Além de promover a vivência do mundo científico na prática, a nova casa do museu, que data de 1920, foi toda adaptada para funcionar de forma sustentável – o espaço utiliza, por exemplo, equipamentos de captação de energia solar.
Caminhos para a divulgação científica
Seguindo a mesma linha, Federico Abrile acredita que a ciência deve se aproximar da população por meio da arte. “As pessoas precisam enxergar a ciência como cultura, informação e divertimento”, defendeu o coordenador do Centro Interativo de Ciências da Universidade de La Punta, na Argentina. Lá, o intuito é oferecer experimentos sobre noções científicas de física, química e energia renovável.
Uma boa forma de modificar a visão sobre ciência é, para Abrile, recuperar sua relação histórica com a arte. Para tanto, o centro criou, entre outras iniciativas, um festival de teatro e ciência que chegou à sua quarta edição este ano.
Segundo ele, ciência e arte caminham juntas desde as primeiras descobertas sobre as pinturas rupestres, passando pelos famosos desenhos do pintor e grande pensador italiano Leonardo da Vinci. “Num determinado momento, os cientistas foram fazer ciência, e os artistas, outras coisas”, lamentou o argentino. “Por que ainda existe essa separação que tanto prejudica uma verdadeira promoção da cultura científica?”, indagou.

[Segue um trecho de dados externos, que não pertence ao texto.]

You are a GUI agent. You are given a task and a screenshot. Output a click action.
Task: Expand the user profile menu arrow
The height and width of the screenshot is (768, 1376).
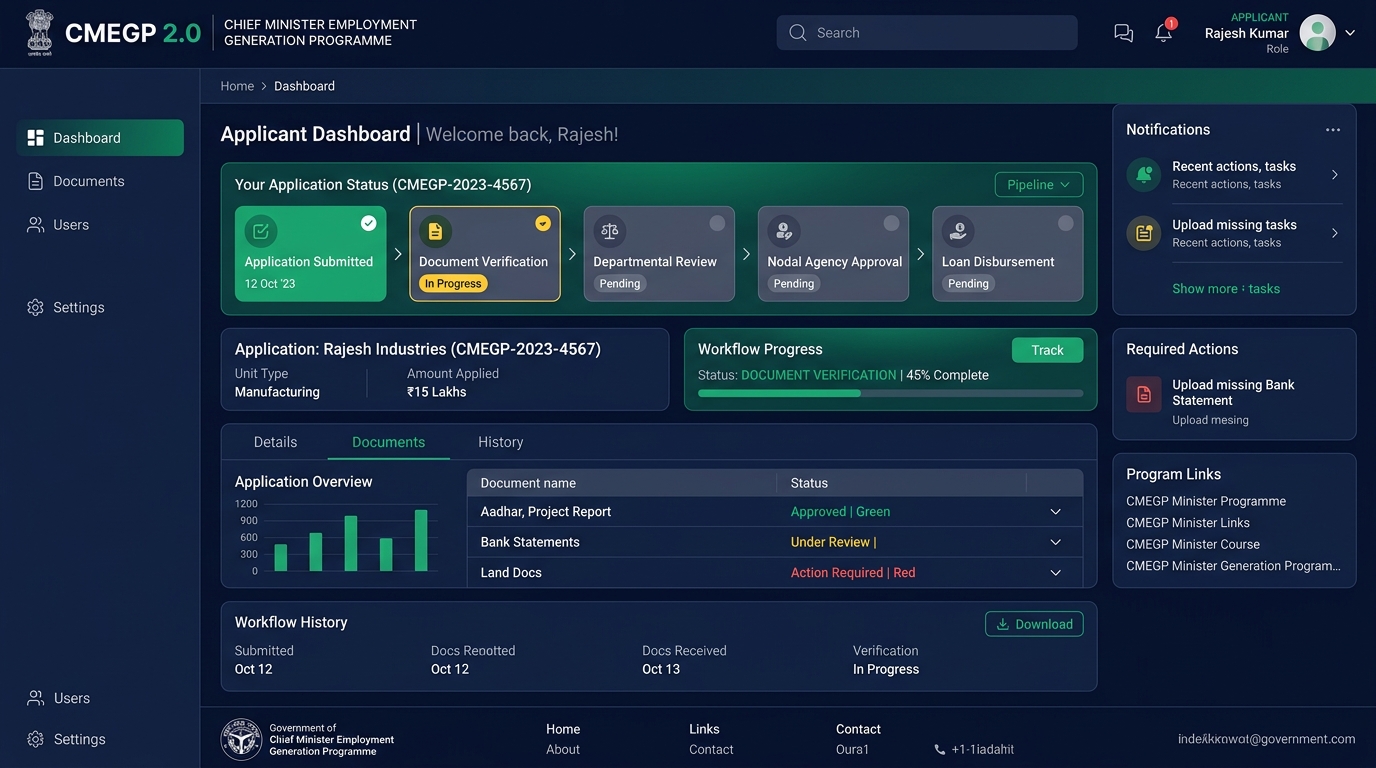1350,33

No Brasil, existem iniciativas voltadas a fazer essa aproximação dentro da própria área acadêmica. Uma delas foi destacada pela médica Tânia de Araújo-Jorge, do Instituto Oswaldo Cruz (IOC/Fiocruz): as Oficinas de Ciência e Arte do IOC, que envolvem práticas teatrais, cursos de quadrinhos, literatura e ficção científica. “A pessoa sai transformada de um de nossos cursos. Chega tímida, vai conhecendo essa relação, muito por conta própria e, no final de sua evolução, se descobre voando”, ilustrou a cientista.
Ação política
Araújo-Jorge acredita, porém, que a atuação na esfera artística não basta: os cientistas deveriam atuar fora da academia para influenciar as políticas públicas. “Não vamos fazer isso apenas escrevendo artigos”, afirmou. Ela falou sobre o trabalho que realiza no âmbito do Plano Brasil Sem Miséria (PBSM), que teve início com uma reportagem publicada no jornal Correio Braziliense sobre doenças ligadas à pobreza, as chamadas doenças negligenciadas.

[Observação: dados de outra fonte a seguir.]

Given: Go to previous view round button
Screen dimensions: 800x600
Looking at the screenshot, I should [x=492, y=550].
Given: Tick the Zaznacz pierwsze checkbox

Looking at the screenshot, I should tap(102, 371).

“O tema acabou incluído entre as diretrizes do plano, bem como a educação popular como ferramenta de combate a essas doenças e promoção da saúde”, comemorou. Desde então, a pesquisadora integra expedições de educação e ciência promovidas pela Fiocruz pelo Brasil. A intenção é aproximar da ciência profissionais da saúde, assistentes sociais, gestores públicos, professores, alunos e a população em geral, como forma de melhorar sua qualidade de vida e a interação com o mundo ao seu redor.